Friday, May 13, 2011

ConocoPhillips CEO Latest To Flirt With Extortion

This piece was originally posted in the morning of May 12, 2011, but was removed by the Blogger Website due to “technical difficulties.”

In the State of Colorado, Criminal Code §18-3-207 defines Criminal Extortion as when...the person, without legal authority and with the intent to induce another person against that other person’s will to perform an act or to refrain from performing a lawful act, makes a substantial threat to confine or restrain, cause economic hardship or bodily injury to, or damage the property or reputation of, the threatened person or another person and…the person threatens to cause the results described [above] by invoking action by a third party…whose interests are not substantially related to the interests pursued by the person making the threat.

Last year, ConocoPlillips’ Petroleum made $11.4 billion in profit and got 451 million in tax breaks from 2007-2009, alone. They did shell out $14 million last year to corporate lobbyists and $2.5 million in campaign contributions to various Washington politicians. This represented their fair share of over $21.8 million given by the five major oil companies almost exclusively to the Beltway Tea/GOP.

ConocoPhillips’ (NYSE:COP) Chairman and CEO Jim Mulva called the efforts to cut back the Depression-era tax breaks and subsidies “un-American.” These subsidies started 80-90 years ago, when oil companies were getting $17/barrel, as opposed to the $100+/barrel today. The cut in subsidies would slash yearly major oil company profits from $126 billion, all the way down to $122 billion. In response, Mulva made the following statement to the press:

“Our industry already has the highest effective tax rate in the United States. Increasing these taxes would cost jobs and raise gasoline and other consumer prices, while actually unintentionally reducing the government’s tax revenue by discouraging investment by the industry’s largest and most financially capable companies.

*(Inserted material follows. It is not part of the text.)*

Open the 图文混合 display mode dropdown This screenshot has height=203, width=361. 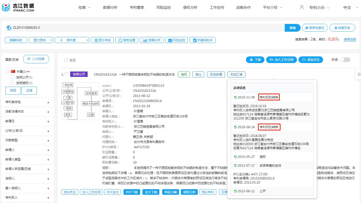(x=41, y=40)
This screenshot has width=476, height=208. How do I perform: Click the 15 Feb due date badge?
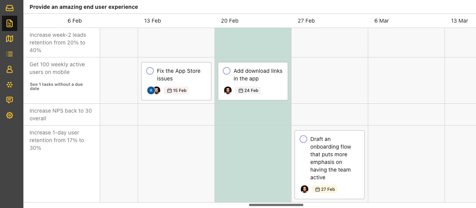[x=176, y=90]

The oil and natural gas industry supports 9.1 million jobs in the United States, a fact that is too often overlooked. Also, taxes are included in gasoline prices. At a time when everyone is concerned over the cost of gasoline, Congress shouldn’t do anything that could actually worsen the situation.”

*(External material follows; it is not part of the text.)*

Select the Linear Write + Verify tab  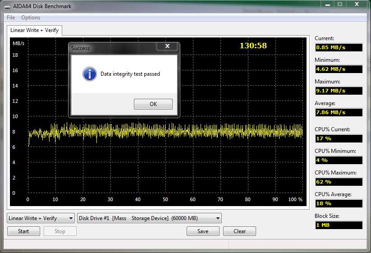pyautogui.click(x=34, y=30)
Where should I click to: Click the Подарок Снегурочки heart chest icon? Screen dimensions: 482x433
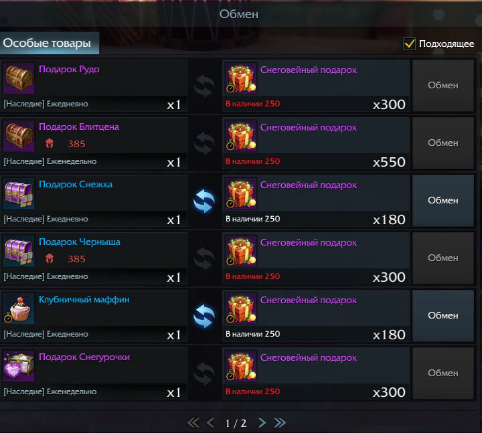[x=19, y=366]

Clearly, Mr. Mulva, who is paid about $17 million a year, should rent at least one of The God Father movies, before he makes any further statements to congress today. Yet Mulva’s diatribe was remarkably similar to that of U.S. Chamber of Commerce President Thomas Donohue and other similarly sequestered interplanetary individuals.

It would seem that beleaguered Billionaires nationwide are beginning to hunker down together, circle the wagons, and resort to not-so-veiled threats against their own employees and the American consumer.

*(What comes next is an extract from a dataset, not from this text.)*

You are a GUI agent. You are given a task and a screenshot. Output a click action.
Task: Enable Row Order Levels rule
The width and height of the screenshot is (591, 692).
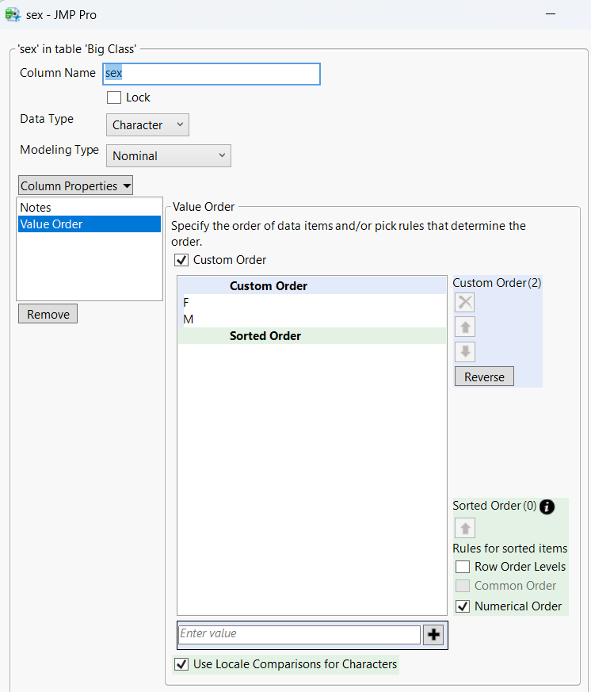click(x=463, y=567)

Personally, I fully realize that Mulva and other CEO tar balls are simply trying to scare us into continuing their corporate welfare program, at the expense of the American people, but I am not exactly a genius.

I am sure that my reaction is similar to that of most Americans who are more than a bit miffed that they are paying upwards of $4.00/Gal for gas while that gob of snot, who is paid $17 million by a company that made 11.4 billion in profit last year, pulls a Vito Corleone in front of Congress and the paid-off politicians in the Tea/GOP agree with him.

I say we call their bluff. And if they collude with each other to raise prices we sick the Sherman Anti-Trust Act on them. And if they violate union contracts in retaliation, we sick the NLRB on them. And if they try to ship more jobs over seas, we impose sanctions large enough to make them bring the jobs back home again.

It is not just me who is tired of being threatened by big-oil and other big-business bullies. I believe that the American people are also tired. Tired of being relegated to a life of indentured servitude, so that thugs like Mr. Mulva and the little cartel to which he belongs, can continue to shaft us right in front of our faces.